XIII. (31) Ведь опасные козни этого заговора, отцы сенаторы, окружают нас уже давно. Право, не знаю, чему я обязан тем, что все мерзости, все бешенство, вся наглость достигли высшего предела и выплеснулись именно в год нашего консульства. А поэтому если и вырвать одного Катилину из этого разбойничьего гнезда, то на короткое время, возможно, покажется, что мы избавились от забот и страха, однако опасность останется и лишь тем глубже проникнет в жилы республики, в ее нутро. Ведь зачастую случается видеть, как тяжело больные люди мечутся в жару и в лихорадке, требуют холодной воды. А стоит им выпить глоток, как, испытав поначалу небольшое облегчение, они станут еще тяжелее и сильнее страдать. Вот так и эту болезнь — болезнь республики — наказание Катилины может облегчить, но лишь с тем, чтобы еще сильнее отягчить ее впоследствии, если прочие останутся живы. (32) Вот почему говорю я в который раз: пусть удалятся негодяи, пусть они отделят себя от добрых граждан, пусть соберутся в одном месте, пусть, наконец, между ними и нами встанет городская стена, пусть никто не подстерегает консула в его собственном доме, не бродит вокруг трибунала городского претора, не осаждает с мечом в руках курию, не готовит стрел и факелов, чтобы поджечь город; пусть, наконец, на лбу у каждого будет написано, что может ожидать от него республика. Я обещаю вам, отцы сенаторы: усердие консулов, и вся полнота вашего могущества, и доблесть римских всадников, и единый порыв всех добрых граждан приведут к тому, что с уходом Катилины все раскроется, прояснится, будет подавлено, отмщено — вы увидите!
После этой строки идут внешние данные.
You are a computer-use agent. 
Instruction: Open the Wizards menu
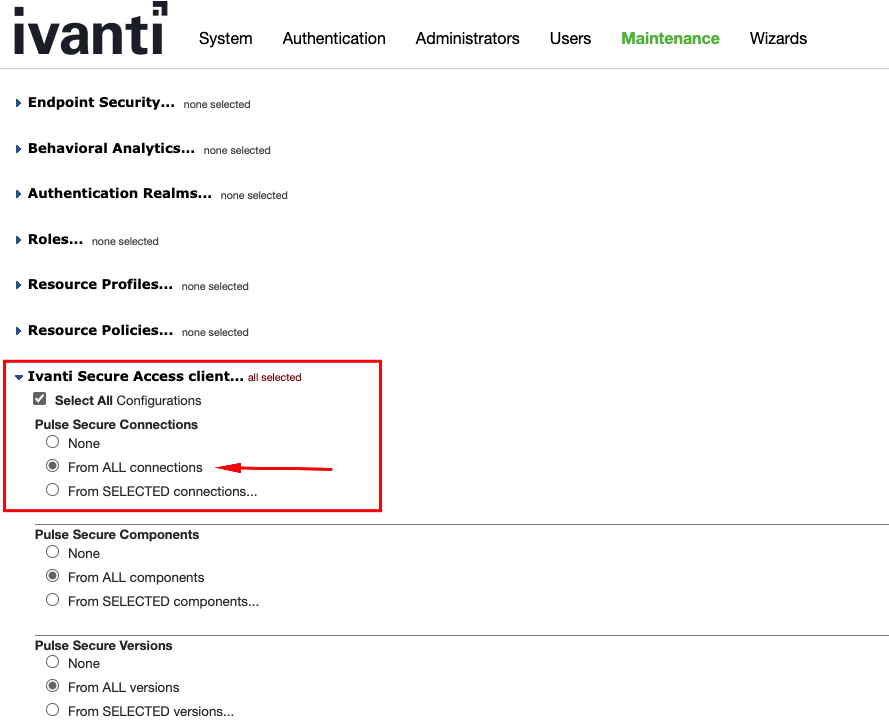tap(778, 38)
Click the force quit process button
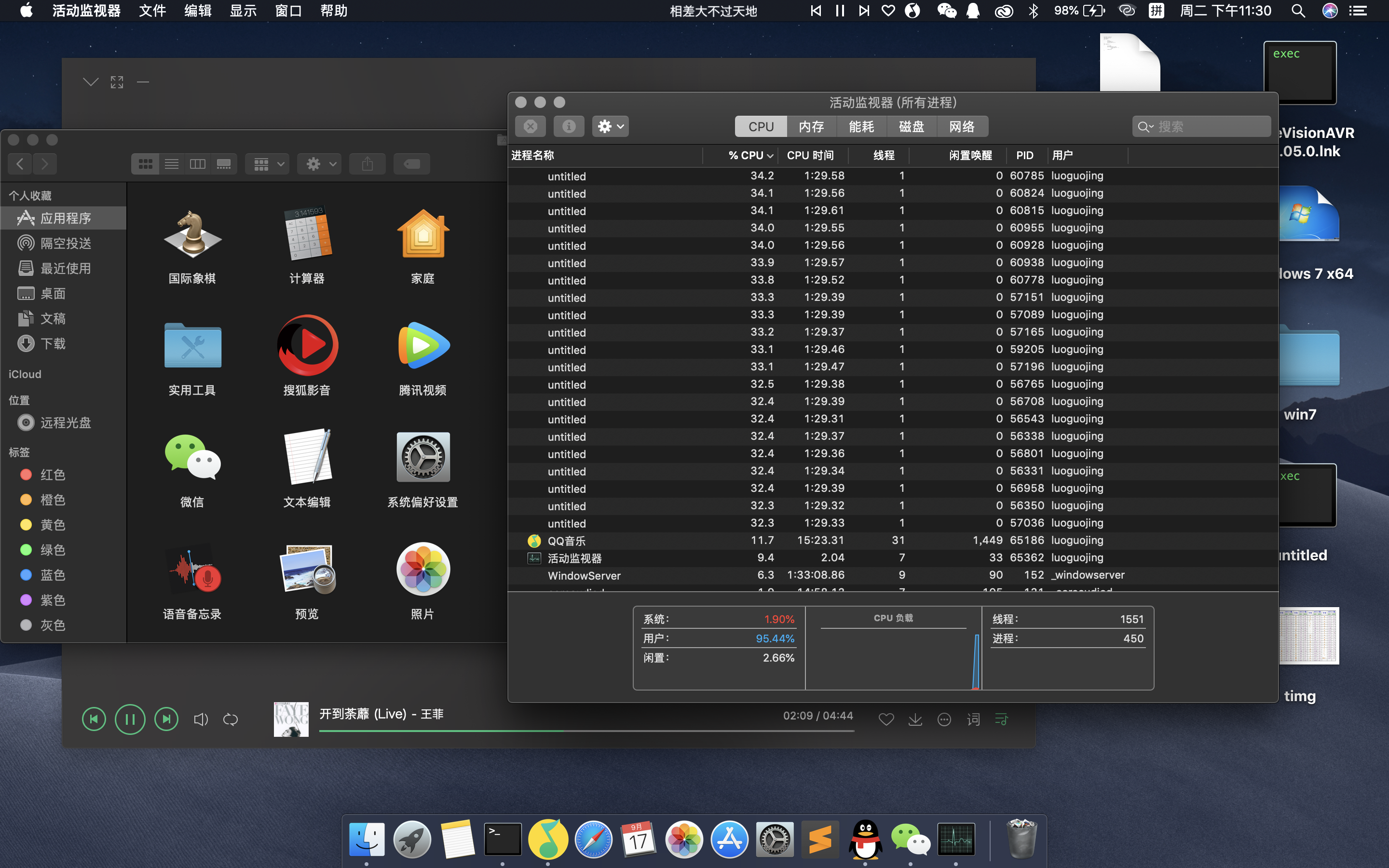Image resolution: width=1389 pixels, height=868 pixels. (x=531, y=126)
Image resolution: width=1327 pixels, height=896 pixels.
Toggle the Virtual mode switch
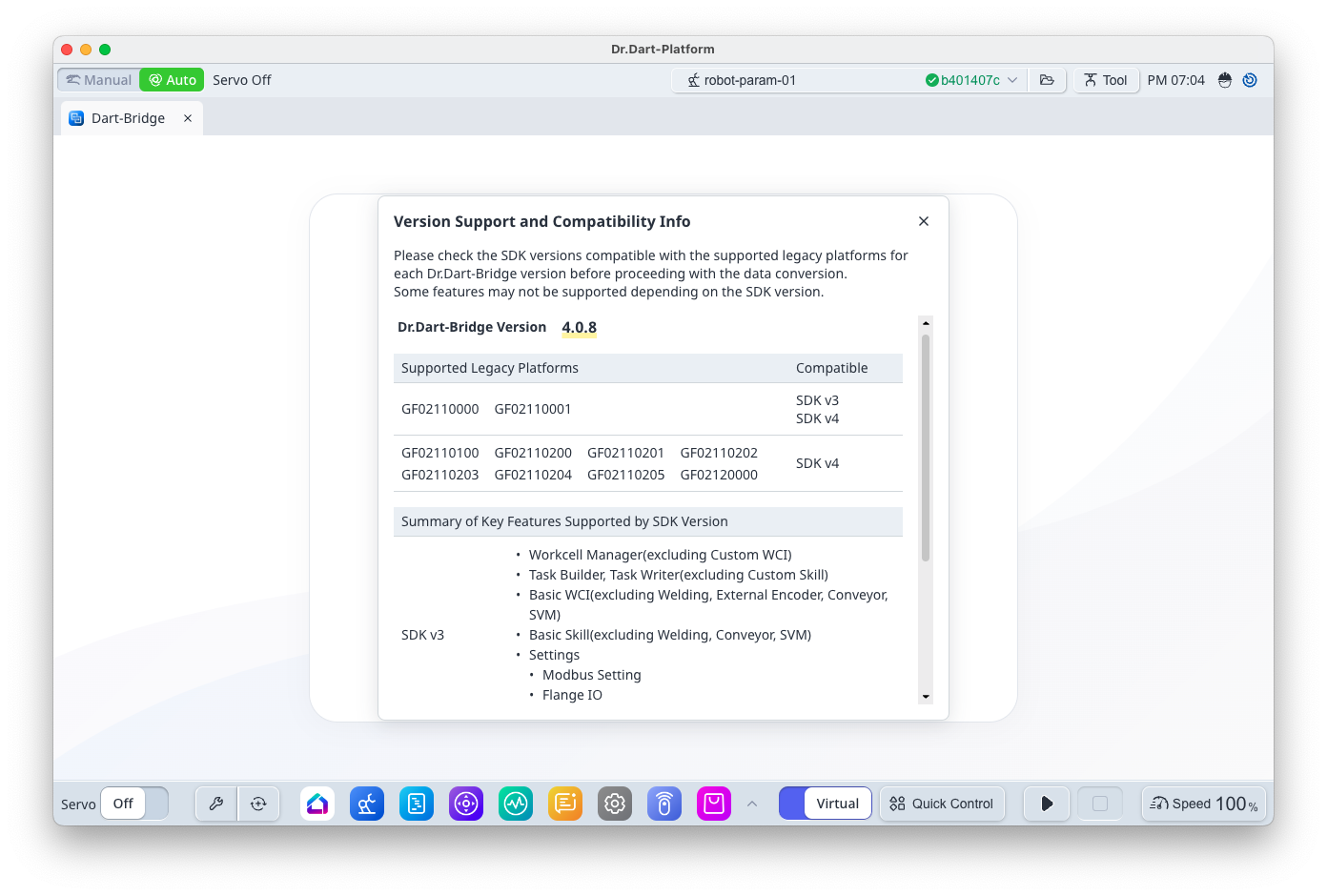point(825,804)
(33) Вот тебе, Катилина, мое напутствие. С ним и отправляйся на нечестивую безбожную войну, и пусть она послужит вящему благополучию республики, пусть принесет чуму и погибель тебе, уничтожит всех тех, кто связан с тобой узами самых кощунственных преступлений.
К тебе взываю, Юпитер! Тебя воздвиг здесь Ромул при тех же знамениях, что и весь этот город, тебя мы по праву называем Становителем нашего государства и нашей державы, — не допусти же Катилину и сообщников его до твоих алтарей и городских храмов, до римских крыш и стен, до жизни и благосостояния всех граждан! Накажи врагов каждого честного человека, недругов отчизны, разорителей Италии, людей, связанных союзом преступлений, нечестивой общностью, — живых и мертвых, — накажи их, Юпитер, вечными муками.